## [WHAT YOU HAVE TO DO]
Recast the material, starting at the line containing "Open the 变更时间 filter dropdown" and ending at the line containing "Click the Running", as a Markdown table with columns headed Row and Line, omitting blank lines.

++++ PROVIDED RECORDS ++++

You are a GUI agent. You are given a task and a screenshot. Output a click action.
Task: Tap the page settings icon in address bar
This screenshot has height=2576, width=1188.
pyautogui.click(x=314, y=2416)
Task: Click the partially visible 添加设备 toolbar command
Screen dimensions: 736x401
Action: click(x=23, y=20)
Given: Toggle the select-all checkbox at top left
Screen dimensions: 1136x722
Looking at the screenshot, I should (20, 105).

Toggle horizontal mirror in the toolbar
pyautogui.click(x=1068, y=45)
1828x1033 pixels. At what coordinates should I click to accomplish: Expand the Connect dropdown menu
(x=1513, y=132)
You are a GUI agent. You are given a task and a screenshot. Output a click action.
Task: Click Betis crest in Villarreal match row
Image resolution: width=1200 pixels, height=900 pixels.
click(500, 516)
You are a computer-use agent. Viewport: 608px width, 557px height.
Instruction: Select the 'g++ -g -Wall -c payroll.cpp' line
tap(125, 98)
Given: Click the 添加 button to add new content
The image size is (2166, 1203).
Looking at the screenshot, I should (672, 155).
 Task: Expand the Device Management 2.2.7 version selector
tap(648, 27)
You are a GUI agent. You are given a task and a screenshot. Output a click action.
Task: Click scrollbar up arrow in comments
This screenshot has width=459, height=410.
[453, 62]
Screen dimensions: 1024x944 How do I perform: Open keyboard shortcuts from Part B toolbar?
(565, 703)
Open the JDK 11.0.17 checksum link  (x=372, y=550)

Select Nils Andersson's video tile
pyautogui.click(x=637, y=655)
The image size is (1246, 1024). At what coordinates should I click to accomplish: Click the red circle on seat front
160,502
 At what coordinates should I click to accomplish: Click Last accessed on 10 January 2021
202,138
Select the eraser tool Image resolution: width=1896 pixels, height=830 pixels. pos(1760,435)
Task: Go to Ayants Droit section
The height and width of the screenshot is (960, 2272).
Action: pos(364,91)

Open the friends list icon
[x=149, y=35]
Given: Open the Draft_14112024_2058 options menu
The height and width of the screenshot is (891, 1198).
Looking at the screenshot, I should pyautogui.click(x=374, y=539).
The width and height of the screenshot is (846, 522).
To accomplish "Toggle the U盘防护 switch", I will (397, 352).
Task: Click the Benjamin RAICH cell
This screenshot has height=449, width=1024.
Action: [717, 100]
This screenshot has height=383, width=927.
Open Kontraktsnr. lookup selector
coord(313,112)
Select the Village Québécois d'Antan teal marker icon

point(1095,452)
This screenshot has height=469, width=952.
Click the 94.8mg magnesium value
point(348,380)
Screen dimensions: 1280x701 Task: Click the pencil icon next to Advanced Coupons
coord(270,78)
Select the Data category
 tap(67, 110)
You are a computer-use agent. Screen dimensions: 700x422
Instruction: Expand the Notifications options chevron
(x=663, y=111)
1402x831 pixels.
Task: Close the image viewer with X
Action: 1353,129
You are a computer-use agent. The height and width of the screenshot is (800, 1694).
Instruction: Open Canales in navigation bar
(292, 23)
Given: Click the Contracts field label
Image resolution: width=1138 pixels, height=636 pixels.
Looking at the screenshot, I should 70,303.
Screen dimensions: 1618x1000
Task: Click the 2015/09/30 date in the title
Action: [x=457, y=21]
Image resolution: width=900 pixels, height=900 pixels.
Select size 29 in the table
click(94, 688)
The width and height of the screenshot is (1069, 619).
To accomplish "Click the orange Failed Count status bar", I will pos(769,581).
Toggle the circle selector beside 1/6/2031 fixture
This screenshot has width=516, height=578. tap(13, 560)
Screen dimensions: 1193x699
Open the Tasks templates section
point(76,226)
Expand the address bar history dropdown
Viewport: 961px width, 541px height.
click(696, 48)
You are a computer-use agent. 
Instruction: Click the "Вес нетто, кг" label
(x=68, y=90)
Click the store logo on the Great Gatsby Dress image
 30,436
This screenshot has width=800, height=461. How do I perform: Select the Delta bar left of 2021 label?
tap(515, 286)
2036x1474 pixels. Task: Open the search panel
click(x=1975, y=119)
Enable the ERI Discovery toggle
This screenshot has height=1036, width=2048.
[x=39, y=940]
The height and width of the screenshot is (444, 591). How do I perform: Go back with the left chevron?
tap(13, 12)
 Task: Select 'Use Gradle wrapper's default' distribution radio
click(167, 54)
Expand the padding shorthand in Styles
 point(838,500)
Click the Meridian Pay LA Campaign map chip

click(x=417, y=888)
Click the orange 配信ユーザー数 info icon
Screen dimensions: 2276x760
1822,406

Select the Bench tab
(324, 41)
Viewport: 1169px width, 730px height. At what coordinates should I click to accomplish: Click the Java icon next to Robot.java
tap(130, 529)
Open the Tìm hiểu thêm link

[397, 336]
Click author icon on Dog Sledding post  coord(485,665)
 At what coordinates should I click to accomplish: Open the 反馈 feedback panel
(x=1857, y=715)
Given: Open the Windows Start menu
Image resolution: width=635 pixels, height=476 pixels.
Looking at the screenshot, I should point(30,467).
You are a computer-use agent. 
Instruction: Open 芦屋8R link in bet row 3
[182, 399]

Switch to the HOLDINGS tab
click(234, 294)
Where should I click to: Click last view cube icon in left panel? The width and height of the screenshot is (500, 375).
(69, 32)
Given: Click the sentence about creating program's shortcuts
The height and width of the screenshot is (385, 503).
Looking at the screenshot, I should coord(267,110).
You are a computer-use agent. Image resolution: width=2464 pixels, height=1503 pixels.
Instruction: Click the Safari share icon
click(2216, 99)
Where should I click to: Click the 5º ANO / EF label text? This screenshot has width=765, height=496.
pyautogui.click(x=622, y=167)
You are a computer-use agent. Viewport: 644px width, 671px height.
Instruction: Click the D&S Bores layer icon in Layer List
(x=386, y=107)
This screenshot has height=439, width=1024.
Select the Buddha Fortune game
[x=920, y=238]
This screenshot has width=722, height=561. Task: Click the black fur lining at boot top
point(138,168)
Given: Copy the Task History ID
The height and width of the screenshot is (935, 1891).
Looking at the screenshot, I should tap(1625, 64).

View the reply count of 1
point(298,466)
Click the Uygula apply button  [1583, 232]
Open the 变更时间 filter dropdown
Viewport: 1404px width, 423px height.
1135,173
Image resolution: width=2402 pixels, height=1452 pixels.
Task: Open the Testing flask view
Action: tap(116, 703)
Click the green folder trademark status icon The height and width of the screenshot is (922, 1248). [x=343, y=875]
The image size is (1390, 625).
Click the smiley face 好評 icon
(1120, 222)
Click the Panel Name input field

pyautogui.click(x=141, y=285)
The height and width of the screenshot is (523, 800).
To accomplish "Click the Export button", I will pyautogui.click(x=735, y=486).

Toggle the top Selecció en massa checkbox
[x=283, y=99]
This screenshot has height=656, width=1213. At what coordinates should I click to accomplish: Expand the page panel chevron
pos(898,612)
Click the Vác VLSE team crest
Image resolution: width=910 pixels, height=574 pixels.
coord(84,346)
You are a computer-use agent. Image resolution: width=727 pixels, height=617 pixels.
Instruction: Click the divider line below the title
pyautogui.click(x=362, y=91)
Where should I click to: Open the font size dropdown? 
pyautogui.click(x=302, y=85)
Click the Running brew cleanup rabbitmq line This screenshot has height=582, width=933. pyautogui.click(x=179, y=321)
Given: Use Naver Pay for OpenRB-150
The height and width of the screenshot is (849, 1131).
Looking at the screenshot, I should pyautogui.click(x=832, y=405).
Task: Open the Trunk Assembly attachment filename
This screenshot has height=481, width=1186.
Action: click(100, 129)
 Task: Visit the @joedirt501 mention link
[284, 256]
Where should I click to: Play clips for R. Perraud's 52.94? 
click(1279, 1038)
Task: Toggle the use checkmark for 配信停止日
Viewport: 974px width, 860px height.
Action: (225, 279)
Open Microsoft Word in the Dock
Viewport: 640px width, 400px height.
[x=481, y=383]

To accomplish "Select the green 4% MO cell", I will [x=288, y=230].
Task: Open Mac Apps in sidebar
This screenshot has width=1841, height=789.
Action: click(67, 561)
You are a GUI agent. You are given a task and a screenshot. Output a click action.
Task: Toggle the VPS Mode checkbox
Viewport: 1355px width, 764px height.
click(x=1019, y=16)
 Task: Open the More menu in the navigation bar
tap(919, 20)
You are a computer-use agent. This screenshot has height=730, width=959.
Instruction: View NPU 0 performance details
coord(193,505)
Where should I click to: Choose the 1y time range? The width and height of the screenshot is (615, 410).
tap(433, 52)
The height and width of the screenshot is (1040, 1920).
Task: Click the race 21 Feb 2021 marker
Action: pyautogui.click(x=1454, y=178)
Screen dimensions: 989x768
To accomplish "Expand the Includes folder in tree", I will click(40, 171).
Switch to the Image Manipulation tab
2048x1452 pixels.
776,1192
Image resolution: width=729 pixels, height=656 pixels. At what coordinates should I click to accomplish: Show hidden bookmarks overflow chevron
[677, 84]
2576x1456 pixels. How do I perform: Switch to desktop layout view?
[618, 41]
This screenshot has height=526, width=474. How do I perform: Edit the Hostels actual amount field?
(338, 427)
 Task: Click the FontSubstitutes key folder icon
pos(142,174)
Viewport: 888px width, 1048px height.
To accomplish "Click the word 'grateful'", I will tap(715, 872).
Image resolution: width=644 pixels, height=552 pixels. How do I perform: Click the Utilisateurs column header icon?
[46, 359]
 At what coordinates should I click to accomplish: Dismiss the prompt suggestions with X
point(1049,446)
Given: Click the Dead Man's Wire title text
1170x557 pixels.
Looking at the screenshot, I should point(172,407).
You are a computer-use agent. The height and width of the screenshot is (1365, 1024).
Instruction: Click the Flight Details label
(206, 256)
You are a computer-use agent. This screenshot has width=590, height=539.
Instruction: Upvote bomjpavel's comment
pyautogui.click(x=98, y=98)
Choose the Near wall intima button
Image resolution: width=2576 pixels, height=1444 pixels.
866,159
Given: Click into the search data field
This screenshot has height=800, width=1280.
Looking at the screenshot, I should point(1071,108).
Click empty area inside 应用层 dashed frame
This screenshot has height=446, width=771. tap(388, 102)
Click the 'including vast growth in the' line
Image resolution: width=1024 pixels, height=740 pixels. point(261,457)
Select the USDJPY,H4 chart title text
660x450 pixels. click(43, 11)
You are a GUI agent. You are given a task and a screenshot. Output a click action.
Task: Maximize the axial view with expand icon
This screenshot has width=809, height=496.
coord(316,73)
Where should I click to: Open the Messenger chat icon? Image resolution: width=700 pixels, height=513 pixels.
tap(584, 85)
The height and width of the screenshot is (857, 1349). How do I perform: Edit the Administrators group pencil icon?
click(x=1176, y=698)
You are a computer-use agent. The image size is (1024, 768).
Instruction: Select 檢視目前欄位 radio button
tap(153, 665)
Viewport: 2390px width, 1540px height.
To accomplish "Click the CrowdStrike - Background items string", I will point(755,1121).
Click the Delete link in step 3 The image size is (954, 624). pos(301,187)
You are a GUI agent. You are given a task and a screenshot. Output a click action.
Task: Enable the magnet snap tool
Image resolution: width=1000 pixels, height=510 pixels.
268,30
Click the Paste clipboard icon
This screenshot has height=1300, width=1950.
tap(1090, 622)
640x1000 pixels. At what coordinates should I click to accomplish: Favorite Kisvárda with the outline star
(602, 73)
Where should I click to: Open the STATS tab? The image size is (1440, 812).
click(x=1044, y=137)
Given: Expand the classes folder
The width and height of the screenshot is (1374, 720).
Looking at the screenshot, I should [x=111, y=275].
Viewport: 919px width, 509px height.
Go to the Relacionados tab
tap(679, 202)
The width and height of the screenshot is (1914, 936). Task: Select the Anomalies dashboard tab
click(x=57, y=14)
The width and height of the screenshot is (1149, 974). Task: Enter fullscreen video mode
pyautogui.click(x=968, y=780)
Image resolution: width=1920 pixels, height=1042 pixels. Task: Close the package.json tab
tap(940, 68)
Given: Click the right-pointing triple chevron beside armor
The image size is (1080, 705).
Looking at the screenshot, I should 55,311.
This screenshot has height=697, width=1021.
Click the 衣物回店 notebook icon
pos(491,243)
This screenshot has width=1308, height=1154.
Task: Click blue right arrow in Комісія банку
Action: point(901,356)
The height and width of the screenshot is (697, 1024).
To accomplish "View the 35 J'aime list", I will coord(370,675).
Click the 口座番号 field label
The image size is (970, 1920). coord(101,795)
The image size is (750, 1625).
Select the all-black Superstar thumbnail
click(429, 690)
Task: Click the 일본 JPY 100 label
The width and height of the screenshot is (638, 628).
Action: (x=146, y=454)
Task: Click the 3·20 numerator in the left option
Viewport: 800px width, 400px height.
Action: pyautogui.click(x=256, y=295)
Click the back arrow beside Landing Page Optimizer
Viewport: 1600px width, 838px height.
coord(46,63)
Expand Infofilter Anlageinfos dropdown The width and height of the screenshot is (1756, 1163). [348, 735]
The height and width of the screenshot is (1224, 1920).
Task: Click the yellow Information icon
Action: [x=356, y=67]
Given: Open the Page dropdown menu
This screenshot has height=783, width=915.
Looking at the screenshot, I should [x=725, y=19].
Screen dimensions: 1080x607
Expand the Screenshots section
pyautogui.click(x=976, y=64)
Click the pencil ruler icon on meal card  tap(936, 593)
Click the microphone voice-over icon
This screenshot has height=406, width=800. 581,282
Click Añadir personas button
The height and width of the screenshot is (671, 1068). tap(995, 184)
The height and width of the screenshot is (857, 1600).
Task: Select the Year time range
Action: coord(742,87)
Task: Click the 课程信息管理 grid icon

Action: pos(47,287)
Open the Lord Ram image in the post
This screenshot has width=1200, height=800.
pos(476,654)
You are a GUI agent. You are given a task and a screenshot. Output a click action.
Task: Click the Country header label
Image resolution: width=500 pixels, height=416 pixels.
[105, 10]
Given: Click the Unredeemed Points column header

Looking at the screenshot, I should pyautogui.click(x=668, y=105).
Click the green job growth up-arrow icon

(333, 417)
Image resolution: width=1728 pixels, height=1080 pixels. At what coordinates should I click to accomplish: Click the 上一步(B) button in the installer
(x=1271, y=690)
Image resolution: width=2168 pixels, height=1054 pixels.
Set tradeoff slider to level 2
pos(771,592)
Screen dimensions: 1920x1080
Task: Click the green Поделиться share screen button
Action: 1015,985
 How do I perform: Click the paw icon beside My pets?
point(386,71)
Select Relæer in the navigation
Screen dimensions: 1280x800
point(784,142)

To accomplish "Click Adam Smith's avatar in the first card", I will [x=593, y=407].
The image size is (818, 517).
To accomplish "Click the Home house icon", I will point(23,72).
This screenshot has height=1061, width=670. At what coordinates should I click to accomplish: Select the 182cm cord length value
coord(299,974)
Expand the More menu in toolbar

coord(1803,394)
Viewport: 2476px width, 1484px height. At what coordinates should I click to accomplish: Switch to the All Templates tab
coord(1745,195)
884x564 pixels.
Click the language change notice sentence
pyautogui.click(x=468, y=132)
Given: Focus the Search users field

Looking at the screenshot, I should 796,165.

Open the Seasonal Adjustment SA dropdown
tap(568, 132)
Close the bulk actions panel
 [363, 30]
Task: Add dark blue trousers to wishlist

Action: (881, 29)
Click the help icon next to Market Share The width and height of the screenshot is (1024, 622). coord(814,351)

++++

## [THE RESPONSE]
| Row | Line |
|---|---|
| 1 | Open the 变更时间 filter dropdown |
| 2 | Viewport: 1404px width, 423px height. |
| 3 | 1135,173 |
| 4 | Image resolution: width=2402 pixels, height=1452 pixels. |
| 5 | Task: Open the Testing flask view |
| 6 | Action: tap(116, 703) |
| 7 | Click the green folder trademark status icon The height and width of the screenshot is (922, 1248). [x=343, y=875] |
| 8 | The image size is (1390, 625). |
| 9 | Click the smiley face 好評 icon |
| 10 | (1120, 222) |
| 11 | Click the Panel Name input field |
| 12 | pyautogui.click(x=141, y=285) |
| 13 | The height and width of the screenshot is (523, 800). |
| 14 | To accomplish "Click the Export button", I will pyautogui.click(x=735, y=486). |
| 15 | Toggle the top Selecció en massa checkbox |
| 16 | [x=283, y=99] |
| 17 | This screenshot has height=656, width=1213. At what coordinates should I click to accomplish: Expand the page panel chevron |
| 18 | pos(898,612) |
| 19 | Click the Vác VLSE team crest |
| 20 | Image resolution: width=910 pixels, height=574 pixels. |
| 21 | coord(84,346) |
| 22 | You are a computer-use agent. Image resolution: width=727 pixels, height=617 pixels. |
| 23 | Instruction: Click the divider line below the title |
| 24 | pyautogui.click(x=362, y=91) |
| 25 | Where should I click to: Open the font size dropdown?  |
| 26 | pyautogui.click(x=302, y=85) |
| 27 | Click the Running brew cleanup rabbitmq line This screenshot has height=582, width=933. pyautogui.click(x=179, y=321) |